Su primer envase era un frasco para jarabes, una botella con la misma forma que tienen los matraces de los laboratorios químicos, que le daba estabilidad absoluta e impedía que este medicamento pringoso acabara volcando. Lo mismo hizo con la cucharilla adjunta. La del catalán llevaba un soporte, de modo que los padres podían rellenarla, dejarla sobre la mesa con tranquilidad y, una vez tuvieran a sus hijos bien asentados sobre el regazo, darles la dosis pertinente sin que el jarabe cayera al suelo durante el transcurso.
Con los objetos que ha ido diseñando André Ricard a lo largo de su carrera podría equiparse una casa al completo. En su portafolio hay iconos absolutos del diseño como el cenicero Copenhagen —hoy reeditado por Mobles114— o el frasco de Agua Brava de Puig, posiblemente el más emblemático de la perfumería clásica española. De su posición en la historia de nuestro diseño da medida el archivo de documentos y objetos que custodia el Museo del Disseny de Barcelona. Tiene una lavadora de 1959, una encimera a gas, un horno de gas de tamaño mini, servilleteros, cafeteras, varias vajillas de porcelana, unas pinzas para el hielo, enchufes, una botella de detergente... incluso una de vidrio pensada para la marca de leche Rania, cuyo formato tenía en cuenta en qué punto de la nevera se colocaban las botellas –la puerta– y cuál era su principal problema –solían estar húmedas, y para sacarlas había que levantarlas, por lo que la probabilidad de que se escurrieran era alta–. La solución consistió en añadirle a la botella una junta a la altura de su cuello, de un agarre más firme, estrecho y sencillo para todo tipo de manos, incluidas las de los niños.
Para preparar los encargos, el diseñador revisaba las marcas de la competencia analizando sus envases en los supermercados. Todavía acude a ellos de vez en cuando: “El paquete del arroz sigue siendo malo, y el del azúcar es peor aún”, considera.
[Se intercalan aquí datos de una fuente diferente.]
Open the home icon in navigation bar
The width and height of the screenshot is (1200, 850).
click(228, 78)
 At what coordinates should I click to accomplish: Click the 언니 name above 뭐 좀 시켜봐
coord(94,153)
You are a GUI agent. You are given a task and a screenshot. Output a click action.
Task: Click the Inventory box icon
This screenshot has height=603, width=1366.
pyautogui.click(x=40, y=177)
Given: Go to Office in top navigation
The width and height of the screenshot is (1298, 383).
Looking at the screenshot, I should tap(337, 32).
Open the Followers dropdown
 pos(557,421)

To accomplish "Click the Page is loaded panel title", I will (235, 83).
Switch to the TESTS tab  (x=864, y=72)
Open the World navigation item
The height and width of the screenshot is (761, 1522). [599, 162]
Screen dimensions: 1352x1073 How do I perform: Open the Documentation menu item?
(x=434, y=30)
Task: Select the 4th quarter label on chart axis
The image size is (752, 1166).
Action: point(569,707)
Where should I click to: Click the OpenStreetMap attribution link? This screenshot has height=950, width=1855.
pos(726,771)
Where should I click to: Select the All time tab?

Sobre el abrefácil también opina: “Al final tienes que coger un cúter o un cuchillo y te arriesgas a hacerte un corte en los dedos. En fin, que no está bien estudiado. No sirve”.
Durante la época en que solía dar clases les mostraba a sus alumnos las cajas de una marca de chocolate de origen inglés, aún a la venta, en las que al estirar su tirita dorada se abre a la primera el celofán del envase. Dentro, los bombones cuadrados aparecen metidos en bolsitas individuales para que no se peguen cuando haga calor. “Es un ejemplo de cómo hacer envases que sean amables y permitan utilizarlos con placer”, explica. “Sin embargo, los chocolates que van en blísteres son un desastre. Se nota que no se han preocupado en absoluto para que lo tengas fácil después de haber comprado su producto”.
Ricard concede esta entrevista desde el despacho que tiene en el mismo bloque donde está su vivienda en Barcelona. En él pasa gran parte de los días dedicándose a lo mismo que antes de jubilarse aunque, eso sí, con la diferencia de que ahora se inventa los encargos: “Pienso en que me viene un cliente, me pide algo y yo lo hago”. Por último da un consejo a quien le falta poco para dejar de trabajar: “Es muy importante tener un hobby, porque puede ser muy aburrido lo de estar jubilado. Sí, es divertido los primeros días, tienes libertad, haces lo que quieres, pero luego, cuando ya lo has hecho todo, ¿qué haces?”. El catalán lo tiene claro: “Aburrirte, sentarte en un sillón y mirar la televisión no es lo mío”.